Assignment: Reproduce all entries word for word.

Supplied entries:
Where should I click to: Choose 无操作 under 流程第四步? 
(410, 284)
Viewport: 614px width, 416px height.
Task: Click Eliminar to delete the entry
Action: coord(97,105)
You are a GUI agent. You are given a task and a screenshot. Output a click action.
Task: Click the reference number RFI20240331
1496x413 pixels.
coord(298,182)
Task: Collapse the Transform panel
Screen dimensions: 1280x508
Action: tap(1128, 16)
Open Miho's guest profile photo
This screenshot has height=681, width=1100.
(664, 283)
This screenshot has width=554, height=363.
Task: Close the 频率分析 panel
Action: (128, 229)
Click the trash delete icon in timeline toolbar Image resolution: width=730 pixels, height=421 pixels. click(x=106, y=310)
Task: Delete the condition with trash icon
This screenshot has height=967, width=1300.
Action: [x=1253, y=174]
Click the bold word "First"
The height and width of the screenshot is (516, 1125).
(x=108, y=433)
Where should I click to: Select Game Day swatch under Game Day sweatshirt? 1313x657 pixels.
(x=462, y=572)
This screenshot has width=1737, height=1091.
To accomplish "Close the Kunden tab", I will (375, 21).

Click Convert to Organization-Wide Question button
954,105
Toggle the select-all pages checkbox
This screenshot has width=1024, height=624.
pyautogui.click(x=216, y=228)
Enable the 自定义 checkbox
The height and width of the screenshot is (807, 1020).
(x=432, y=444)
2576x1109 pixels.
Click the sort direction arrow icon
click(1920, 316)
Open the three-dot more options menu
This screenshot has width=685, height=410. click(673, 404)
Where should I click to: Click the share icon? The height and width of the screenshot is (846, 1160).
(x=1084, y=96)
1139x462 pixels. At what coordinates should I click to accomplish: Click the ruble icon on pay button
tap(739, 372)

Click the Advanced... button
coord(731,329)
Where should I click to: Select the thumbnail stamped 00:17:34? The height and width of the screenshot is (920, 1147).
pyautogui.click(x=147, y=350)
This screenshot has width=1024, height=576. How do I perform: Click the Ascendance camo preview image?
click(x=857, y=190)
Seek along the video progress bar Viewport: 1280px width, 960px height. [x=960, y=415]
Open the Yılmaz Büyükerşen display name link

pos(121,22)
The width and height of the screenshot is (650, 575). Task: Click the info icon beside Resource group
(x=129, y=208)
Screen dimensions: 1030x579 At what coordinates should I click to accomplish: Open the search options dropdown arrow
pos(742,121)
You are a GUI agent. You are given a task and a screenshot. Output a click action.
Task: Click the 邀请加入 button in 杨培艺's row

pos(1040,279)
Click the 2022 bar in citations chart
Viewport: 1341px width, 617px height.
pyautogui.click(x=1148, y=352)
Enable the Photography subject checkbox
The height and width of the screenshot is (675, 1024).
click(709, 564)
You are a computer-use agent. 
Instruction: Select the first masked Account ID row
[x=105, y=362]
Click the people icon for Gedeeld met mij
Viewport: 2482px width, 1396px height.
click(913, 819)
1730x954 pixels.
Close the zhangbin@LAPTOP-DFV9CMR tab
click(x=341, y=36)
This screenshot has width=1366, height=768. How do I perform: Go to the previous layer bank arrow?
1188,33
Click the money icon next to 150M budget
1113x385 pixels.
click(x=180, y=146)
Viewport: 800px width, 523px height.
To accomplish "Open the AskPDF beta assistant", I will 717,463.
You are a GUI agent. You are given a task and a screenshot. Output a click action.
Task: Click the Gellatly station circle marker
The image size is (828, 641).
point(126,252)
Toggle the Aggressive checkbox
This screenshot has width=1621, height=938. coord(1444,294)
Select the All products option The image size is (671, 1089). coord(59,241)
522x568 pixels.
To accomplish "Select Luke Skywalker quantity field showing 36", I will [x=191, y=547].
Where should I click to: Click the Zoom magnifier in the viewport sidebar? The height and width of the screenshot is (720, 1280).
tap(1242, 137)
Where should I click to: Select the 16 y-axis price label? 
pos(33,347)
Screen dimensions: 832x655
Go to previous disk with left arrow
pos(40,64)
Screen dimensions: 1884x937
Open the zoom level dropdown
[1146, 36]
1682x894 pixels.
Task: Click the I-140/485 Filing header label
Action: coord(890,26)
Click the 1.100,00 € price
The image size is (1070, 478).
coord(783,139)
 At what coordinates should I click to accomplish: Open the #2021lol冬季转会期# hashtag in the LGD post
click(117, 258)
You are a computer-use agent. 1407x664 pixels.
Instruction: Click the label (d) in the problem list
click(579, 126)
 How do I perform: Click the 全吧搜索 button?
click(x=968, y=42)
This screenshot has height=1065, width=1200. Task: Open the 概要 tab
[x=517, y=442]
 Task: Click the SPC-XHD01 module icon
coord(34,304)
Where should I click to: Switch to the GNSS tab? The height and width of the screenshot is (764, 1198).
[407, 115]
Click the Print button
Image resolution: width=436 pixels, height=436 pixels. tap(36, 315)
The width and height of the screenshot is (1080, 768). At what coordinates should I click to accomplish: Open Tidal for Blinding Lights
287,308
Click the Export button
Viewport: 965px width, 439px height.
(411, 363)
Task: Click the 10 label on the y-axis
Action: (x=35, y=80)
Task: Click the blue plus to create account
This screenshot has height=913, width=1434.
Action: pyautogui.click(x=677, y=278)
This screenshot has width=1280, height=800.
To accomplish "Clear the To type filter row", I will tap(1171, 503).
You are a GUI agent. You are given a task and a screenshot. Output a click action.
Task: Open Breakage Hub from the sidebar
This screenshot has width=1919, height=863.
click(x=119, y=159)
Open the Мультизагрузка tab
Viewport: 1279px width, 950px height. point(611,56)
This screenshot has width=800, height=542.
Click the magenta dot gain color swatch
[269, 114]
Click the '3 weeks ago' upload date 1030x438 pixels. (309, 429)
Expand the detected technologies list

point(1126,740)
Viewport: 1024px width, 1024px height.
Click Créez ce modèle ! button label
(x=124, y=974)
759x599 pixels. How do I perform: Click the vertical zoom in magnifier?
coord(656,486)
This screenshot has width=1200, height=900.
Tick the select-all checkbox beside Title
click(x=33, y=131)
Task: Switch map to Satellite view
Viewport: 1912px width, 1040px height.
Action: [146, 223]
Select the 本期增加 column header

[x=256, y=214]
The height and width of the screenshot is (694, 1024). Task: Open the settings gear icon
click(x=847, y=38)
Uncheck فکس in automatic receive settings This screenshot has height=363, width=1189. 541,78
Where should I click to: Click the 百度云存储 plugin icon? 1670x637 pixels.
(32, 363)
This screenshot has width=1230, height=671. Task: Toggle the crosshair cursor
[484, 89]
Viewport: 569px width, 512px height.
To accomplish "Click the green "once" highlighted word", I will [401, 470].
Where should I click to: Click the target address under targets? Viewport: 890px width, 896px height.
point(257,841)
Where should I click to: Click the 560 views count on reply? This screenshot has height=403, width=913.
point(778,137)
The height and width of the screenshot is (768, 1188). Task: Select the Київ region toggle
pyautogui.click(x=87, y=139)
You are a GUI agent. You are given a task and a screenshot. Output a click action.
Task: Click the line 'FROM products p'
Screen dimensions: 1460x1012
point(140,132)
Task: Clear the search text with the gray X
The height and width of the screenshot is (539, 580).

Completed task:
Where should I click to: Choose 无操作 under 流程第四步? 
(410, 284)
Viewport: 614px width, 416px height.
Task: Click Eliminar to delete the entry
Action: coord(97,105)
You are a GUI agent. You are given a task and a screenshot. Output a click action.
Task: Click the reference number RFI20240331
1496x413 pixels.
coord(298,182)
Task: Collapse the Transform panel
Screen dimensions: 1280x508
Action: tap(1128, 16)
Open Miho's guest profile photo
This screenshot has height=681, width=1100.
(664, 283)
This screenshot has width=554, height=363.
Task: Close the 频率分析 panel
Action: (128, 229)
Click the trash delete icon in timeline toolbar Image resolution: width=730 pixels, height=421 pixels. click(x=106, y=310)
Task: Delete the condition with trash icon
This screenshot has height=967, width=1300.
Action: [x=1253, y=174]
Click the bold word "First"
The height and width of the screenshot is (516, 1125).
(x=108, y=433)
Where should I click to: Select Game Day swatch under Game Day sweatshirt? 1313x657 pixels.
(x=462, y=572)
This screenshot has width=1737, height=1091.
To accomplish "Close the Kunden tab", I will (375, 21).

Click Convert to Organization-Wide Question button
954,105
Toggle the select-all pages checkbox
This screenshot has width=1024, height=624.
pyautogui.click(x=216, y=228)
Enable the 自定义 checkbox
The height and width of the screenshot is (807, 1020).
(x=432, y=444)
2576x1109 pixels.
Click the sort direction arrow icon
click(1920, 316)
Open the three-dot more options menu
This screenshot has width=685, height=410. click(673, 404)
Where should I click to: Click the share icon? The height and width of the screenshot is (846, 1160).
(x=1084, y=96)
1139x462 pixels. At what coordinates should I click to accomplish: Click the ruble icon on pay button
tap(739, 372)

Click the Advanced... button
coord(731,329)
Where should I click to: Select the thumbnail stamped 00:17:34? The height and width of the screenshot is (920, 1147).
pyautogui.click(x=147, y=350)
This screenshot has width=1024, height=576. How do I perform: Click the Ascendance camo preview image?
click(x=857, y=190)
Seek along the video progress bar Viewport: 1280px width, 960px height. [x=960, y=415]
Open the Yılmaz Büyükerşen display name link

pos(121,22)
The width and height of the screenshot is (650, 575). Task: Click the info icon beside Resource group
(x=129, y=208)
Screen dimensions: 1030x579 At what coordinates should I click to accomplish: Open the search options dropdown arrow
pos(742,121)
You are a GUI agent. You are given a task and a screenshot. Output a click action.
Task: Click the 邀请加入 button in 杨培艺's row

pos(1040,279)
Click the 2022 bar in citations chart
Viewport: 1341px width, 617px height.
pyautogui.click(x=1148, y=352)
Enable the Photography subject checkbox
The height and width of the screenshot is (675, 1024).
click(709, 564)
You are a computer-use agent. 
Instruction: Select the first masked Account ID row
[x=105, y=362]
Click the people icon for Gedeeld met mij
Viewport: 2482px width, 1396px height.
click(913, 819)
1730x954 pixels.
Close the zhangbin@LAPTOP-DFV9CMR tab
click(x=341, y=36)
This screenshot has width=1366, height=768. How do I perform: Go to the previous layer bank arrow?
1188,33
Click the money icon next to 150M budget
1113x385 pixels.
click(x=180, y=146)
Viewport: 800px width, 523px height.
To accomplish "Open the AskPDF beta assistant", I will 717,463.
You are a GUI agent. You are given a task and a screenshot. Output a click action.
Task: Click the Gellatly station circle marker
The image size is (828, 641).
point(126,252)
Toggle the Aggressive checkbox
This screenshot has width=1621, height=938. coord(1444,294)
Select the All products option The image size is (671, 1089). coord(59,241)
522x568 pixels.
To accomplish "Select Luke Skywalker quantity field showing 36", I will [x=191, y=547].
Where should I click to: Click the Zoom magnifier in the viewport sidebar? The height and width of the screenshot is (720, 1280).
tap(1242, 137)
Where should I click to: Select the 16 y-axis price label? 
pos(33,347)
Screen dimensions: 832x655
Go to previous disk with left arrow
pos(40,64)
Screen dimensions: 1884x937
Open the zoom level dropdown
[1146, 36]
1682x894 pixels.
Task: Click the I-140/485 Filing header label
Action: coord(890,26)
Click the 1.100,00 € price
The image size is (1070, 478).
coord(783,139)
 At what coordinates should I click to accomplish: Open the #2021lol冬季转会期# hashtag in the LGD post
click(117, 258)
You are a computer-use agent. 1407x664 pixels.
Instruction: Click the label (d) in the problem list
click(579, 126)
 How do I perform: Click the 全吧搜索 button?
click(x=968, y=42)
This screenshot has height=1065, width=1200. Task: Open the 概要 tab
[x=517, y=442]
 Task: Click the SPC-XHD01 module icon
coord(34,304)
Where should I click to: Switch to the GNSS tab? The height and width of the screenshot is (764, 1198).
[407, 115]
Click the Print button
Image resolution: width=436 pixels, height=436 pixels. tap(36, 315)
The width and height of the screenshot is (1080, 768). At what coordinates should I click to accomplish: Open Tidal for Blinding Lights
287,308
Click the Export button
Viewport: 965px width, 439px height.
(411, 363)
Task: Click the 10 label on the y-axis
Action: (x=35, y=80)
Task: Click the blue plus to create account
This screenshot has height=913, width=1434.
Action: pyautogui.click(x=677, y=278)
This screenshot has width=1280, height=800.
To accomplish "Clear the To type filter row", I will tap(1171, 503).
You are a GUI agent. You are given a task and a screenshot. Output a click action.
Task: Open Breakage Hub from the sidebar
This screenshot has width=1919, height=863.
click(x=119, y=159)
Open the Мультизагрузка tab
Viewport: 1279px width, 950px height. point(611,56)
This screenshot has width=800, height=542.
Click the magenta dot gain color swatch
[269, 114]
Click the '3 weeks ago' upload date 1030x438 pixels. (309, 429)
Expand the detected technologies list

point(1126,740)
Viewport: 1024px width, 1024px height.
Click Créez ce modèle ! button label
(x=124, y=974)
759x599 pixels. How do I perform: Click the vertical zoom in magnifier?
coord(656,486)
This screenshot has width=1200, height=900.
Tick the select-all checkbox beside Title
click(x=33, y=131)
Task: Switch map to Satellite view
Viewport: 1912px width, 1040px height.
Action: [146, 223]
Select the 本期增加 column header

[x=256, y=214]
The height and width of the screenshot is (694, 1024). Task: Open the settings gear icon
click(x=847, y=38)
Uncheck فکس in automatic receive settings This screenshot has height=363, width=1189. 541,78
Where should I click to: Click the 百度云存储 plugin icon? 1670x637 pixels.
(32, 363)
This screenshot has width=1230, height=671. Task: Toggle the crosshair cursor
[484, 89]
Viewport: 569px width, 512px height.
To accomplish "Click the green "once" highlighted word", I will [401, 470].
Where should I click to: Click the target address under targets? Viewport: 890px width, 896px height.
point(257,841)
Where should I click to: Click the 560 views count on reply? This screenshot has height=403, width=913.
point(778,137)
The height and width of the screenshot is (768, 1188). Task: Select the Київ region toggle
pyautogui.click(x=87, y=139)
You are a GUI agent. You are given a task and a screenshot. Output a click action.
Task: Click the line 'FROM products p'
Screen dimensions: 1460x1012
point(140,132)
Task: Clear the search text with the gray X
The height and width of the screenshot is (539, 580).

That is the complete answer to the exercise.